Because the theme files already exist, it doesn’t need much guidance to stay aligned with your site/brand. I had Claude build 20 landing pages from a basic prompt, and it was done in 15 minutes - 90% ready to publish. Saving me hours.
I’m also testing a fully automated content publishing workflow with this MCP. All I do is read the published content to check for major issues. That’s coming in a future newsletter.
Screaming Frog SEO Spider MCP

Screaming Frog’s MCP lets Claude control the SEO Spider, analyze crawl results and run Node.js scripts against the data. It’s the one here that isn’t click-and-connect: you need a paid license, v24 or later, and the app open on the same machine.
That means Claude can join crawl datasets, apply custom conditions, compare crawls, and turn the result into a report based on your needs.
You could schedule Screaming Frog to crawl your site weekly, then have Claude compare the new crawl against the previous one and flag changes:
New broken links or indexing issues
Pages that have become orphaned or moved deeper into the site
Metadata or canonical changes on priority pages
Newly duplicated or unusually thin content
If Search Console, analytics, or URL Inspection data is configured inside Screaming Frog, Claude can combine those with the crawl.
For example, it could find articles with declining clicks, bad internal linking, and declining index coverage, then separate likely technical problems from pages that might need a content update.
Also worth trying:
Comparing a staging crawl against the live site before a redesign is released.

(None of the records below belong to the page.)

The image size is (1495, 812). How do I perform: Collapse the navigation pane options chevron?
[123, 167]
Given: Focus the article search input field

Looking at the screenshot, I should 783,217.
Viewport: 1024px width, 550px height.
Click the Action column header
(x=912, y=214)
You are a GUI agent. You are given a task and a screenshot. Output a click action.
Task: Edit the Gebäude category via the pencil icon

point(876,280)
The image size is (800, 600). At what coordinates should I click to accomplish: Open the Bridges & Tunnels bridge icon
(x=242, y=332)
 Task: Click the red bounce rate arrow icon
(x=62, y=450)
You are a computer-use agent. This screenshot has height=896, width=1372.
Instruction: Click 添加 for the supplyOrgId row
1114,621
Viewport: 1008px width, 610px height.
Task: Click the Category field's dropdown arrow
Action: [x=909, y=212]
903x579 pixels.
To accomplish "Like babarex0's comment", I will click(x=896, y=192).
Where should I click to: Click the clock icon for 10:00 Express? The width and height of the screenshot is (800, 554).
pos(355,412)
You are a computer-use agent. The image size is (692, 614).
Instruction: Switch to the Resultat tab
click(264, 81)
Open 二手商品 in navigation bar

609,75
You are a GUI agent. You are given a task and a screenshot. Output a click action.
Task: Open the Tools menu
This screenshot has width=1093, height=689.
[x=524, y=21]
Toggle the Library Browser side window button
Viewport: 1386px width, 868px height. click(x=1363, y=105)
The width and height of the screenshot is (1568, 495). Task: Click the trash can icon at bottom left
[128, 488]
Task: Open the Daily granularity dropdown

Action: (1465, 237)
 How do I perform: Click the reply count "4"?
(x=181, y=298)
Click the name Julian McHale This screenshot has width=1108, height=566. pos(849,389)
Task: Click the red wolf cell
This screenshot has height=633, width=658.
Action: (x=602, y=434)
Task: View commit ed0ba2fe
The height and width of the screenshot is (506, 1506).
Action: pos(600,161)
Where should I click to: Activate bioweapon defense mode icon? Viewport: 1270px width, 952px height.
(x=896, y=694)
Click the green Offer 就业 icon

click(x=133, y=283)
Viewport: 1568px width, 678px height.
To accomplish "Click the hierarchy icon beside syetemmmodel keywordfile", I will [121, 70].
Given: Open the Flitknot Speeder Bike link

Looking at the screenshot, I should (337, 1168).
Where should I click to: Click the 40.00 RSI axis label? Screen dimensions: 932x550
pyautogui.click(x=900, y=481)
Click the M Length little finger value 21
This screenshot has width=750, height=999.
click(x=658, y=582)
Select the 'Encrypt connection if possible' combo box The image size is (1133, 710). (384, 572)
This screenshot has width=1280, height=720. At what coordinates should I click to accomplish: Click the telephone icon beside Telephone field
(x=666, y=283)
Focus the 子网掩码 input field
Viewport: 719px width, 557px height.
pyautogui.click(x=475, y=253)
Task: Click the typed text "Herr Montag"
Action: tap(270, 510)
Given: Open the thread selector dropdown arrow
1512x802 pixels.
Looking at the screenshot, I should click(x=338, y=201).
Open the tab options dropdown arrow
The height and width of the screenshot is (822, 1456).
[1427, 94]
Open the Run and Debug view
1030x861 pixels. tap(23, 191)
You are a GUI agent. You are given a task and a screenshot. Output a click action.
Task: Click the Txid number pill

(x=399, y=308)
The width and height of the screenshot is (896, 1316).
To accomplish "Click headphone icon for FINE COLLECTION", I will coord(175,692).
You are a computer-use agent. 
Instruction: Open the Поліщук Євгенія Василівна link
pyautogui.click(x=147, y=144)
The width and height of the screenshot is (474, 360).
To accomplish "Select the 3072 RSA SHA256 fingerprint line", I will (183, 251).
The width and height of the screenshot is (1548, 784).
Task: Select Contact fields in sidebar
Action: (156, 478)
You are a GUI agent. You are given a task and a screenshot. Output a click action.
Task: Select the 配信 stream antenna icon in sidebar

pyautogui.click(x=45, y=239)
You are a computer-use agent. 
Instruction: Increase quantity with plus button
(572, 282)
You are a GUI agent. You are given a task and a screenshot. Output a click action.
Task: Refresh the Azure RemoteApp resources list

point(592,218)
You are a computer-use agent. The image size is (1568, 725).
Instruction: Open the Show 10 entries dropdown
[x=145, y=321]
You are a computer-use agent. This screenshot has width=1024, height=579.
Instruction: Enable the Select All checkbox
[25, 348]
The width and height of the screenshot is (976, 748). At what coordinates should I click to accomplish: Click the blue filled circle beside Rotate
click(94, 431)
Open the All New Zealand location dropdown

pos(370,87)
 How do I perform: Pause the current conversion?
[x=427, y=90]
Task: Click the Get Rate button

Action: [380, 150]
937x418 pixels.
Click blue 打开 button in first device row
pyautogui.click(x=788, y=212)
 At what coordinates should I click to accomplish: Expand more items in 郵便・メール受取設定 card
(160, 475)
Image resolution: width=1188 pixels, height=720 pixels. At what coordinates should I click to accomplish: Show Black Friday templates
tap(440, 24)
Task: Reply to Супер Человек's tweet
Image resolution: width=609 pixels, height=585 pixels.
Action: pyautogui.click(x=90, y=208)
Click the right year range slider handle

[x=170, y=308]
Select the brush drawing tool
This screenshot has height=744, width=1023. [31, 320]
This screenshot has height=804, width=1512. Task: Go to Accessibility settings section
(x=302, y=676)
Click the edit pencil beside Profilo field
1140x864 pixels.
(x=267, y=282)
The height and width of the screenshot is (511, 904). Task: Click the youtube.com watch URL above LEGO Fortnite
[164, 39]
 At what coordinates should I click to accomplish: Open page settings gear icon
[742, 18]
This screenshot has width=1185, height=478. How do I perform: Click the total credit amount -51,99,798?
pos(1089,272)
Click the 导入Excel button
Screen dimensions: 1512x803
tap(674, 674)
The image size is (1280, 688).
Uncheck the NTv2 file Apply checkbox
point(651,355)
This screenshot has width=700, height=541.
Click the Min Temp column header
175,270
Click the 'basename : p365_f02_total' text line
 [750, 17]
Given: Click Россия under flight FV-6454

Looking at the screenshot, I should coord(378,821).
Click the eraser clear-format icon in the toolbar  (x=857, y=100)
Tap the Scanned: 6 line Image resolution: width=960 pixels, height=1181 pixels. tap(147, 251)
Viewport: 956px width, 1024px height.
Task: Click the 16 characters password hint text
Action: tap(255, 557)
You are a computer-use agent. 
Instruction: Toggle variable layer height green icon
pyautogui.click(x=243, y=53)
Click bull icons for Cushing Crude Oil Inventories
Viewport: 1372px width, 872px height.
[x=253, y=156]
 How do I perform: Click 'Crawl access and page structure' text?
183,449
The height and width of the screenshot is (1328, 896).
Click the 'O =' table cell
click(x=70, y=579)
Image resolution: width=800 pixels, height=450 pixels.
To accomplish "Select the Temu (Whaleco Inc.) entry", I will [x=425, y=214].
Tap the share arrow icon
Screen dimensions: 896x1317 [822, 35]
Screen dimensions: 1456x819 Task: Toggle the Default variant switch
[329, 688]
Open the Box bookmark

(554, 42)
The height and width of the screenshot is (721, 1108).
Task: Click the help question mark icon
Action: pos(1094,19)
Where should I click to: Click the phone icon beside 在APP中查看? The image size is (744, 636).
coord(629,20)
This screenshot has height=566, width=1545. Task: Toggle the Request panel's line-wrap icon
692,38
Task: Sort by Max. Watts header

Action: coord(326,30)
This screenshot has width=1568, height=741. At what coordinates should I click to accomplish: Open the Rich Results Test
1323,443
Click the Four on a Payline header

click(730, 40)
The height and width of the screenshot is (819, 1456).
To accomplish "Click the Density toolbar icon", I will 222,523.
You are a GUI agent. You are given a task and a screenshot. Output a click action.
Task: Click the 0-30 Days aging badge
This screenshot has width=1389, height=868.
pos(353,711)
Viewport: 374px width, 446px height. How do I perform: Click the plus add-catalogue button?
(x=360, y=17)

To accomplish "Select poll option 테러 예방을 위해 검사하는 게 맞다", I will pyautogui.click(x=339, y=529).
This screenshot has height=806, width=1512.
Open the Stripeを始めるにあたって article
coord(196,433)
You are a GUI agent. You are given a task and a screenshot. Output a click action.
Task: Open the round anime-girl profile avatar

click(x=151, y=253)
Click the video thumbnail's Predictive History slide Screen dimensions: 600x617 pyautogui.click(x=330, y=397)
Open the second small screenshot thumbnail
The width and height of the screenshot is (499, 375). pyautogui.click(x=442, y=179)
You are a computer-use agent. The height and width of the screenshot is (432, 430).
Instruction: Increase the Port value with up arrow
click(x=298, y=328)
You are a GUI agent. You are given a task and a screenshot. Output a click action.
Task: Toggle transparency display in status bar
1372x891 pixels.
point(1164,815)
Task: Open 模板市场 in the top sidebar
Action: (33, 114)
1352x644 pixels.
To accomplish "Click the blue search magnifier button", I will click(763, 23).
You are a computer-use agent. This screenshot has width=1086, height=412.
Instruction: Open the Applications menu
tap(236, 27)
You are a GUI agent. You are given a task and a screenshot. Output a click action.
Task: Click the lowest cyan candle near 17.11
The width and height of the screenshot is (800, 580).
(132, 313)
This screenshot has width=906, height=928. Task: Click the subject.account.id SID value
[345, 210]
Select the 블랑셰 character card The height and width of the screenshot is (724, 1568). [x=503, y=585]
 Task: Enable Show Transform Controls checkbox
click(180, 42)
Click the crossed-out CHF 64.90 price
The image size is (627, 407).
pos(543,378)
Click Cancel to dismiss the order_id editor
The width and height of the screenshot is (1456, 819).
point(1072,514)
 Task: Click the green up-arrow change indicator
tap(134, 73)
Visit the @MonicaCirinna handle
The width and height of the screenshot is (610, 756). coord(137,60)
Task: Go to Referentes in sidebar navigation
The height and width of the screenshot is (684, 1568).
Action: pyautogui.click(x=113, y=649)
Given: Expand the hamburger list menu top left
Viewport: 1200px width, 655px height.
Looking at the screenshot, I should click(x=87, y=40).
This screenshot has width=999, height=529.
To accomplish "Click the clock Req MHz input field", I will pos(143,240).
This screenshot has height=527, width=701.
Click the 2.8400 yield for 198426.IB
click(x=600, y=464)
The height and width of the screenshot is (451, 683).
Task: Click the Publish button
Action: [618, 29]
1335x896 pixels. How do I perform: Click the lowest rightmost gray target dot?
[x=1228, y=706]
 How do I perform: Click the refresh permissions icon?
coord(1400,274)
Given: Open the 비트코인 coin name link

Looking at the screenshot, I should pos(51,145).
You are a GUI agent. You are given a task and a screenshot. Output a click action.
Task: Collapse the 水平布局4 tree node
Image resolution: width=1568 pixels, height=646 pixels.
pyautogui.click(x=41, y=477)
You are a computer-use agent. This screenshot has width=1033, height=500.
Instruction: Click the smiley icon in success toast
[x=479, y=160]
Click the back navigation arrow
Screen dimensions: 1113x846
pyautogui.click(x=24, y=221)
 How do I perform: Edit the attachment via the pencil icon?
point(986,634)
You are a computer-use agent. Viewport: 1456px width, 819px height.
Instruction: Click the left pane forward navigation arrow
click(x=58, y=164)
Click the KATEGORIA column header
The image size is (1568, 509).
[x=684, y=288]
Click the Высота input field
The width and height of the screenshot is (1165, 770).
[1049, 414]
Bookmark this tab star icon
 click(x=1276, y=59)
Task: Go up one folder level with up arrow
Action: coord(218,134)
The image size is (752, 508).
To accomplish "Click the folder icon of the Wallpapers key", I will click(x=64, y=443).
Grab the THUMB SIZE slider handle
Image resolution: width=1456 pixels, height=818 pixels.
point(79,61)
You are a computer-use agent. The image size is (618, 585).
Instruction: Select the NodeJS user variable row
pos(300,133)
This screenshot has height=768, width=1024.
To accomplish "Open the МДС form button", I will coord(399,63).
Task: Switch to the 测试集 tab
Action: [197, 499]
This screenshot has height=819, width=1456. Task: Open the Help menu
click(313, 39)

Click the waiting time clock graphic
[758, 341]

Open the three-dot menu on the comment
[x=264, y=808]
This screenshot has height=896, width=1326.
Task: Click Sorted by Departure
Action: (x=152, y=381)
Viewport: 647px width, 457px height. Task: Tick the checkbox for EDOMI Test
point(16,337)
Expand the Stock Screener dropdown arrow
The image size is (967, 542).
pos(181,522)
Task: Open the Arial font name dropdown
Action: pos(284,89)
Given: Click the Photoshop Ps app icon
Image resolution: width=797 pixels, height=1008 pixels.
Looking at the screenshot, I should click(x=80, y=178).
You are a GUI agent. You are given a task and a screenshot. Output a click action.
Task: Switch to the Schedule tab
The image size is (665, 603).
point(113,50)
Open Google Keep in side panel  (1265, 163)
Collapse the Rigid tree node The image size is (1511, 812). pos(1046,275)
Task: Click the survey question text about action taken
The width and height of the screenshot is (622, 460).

Finding consolidation opportunities across hundreds of overlapping articles.
Checking a newly launched content collection and returning only launch-blocking errors.
Wrapping Up
That’s the final part of Claude Unpacked.
Skills give Claude reusable instructions.
Subagents give it specialist workers.
MCPs give it access to the external tools and data.
Start with one tool you already jump between in your workflow and one part of the process where you constantly move information between platforms.
Once you get the hang of connecting one MCP into a workflow, try adding more and automating everything.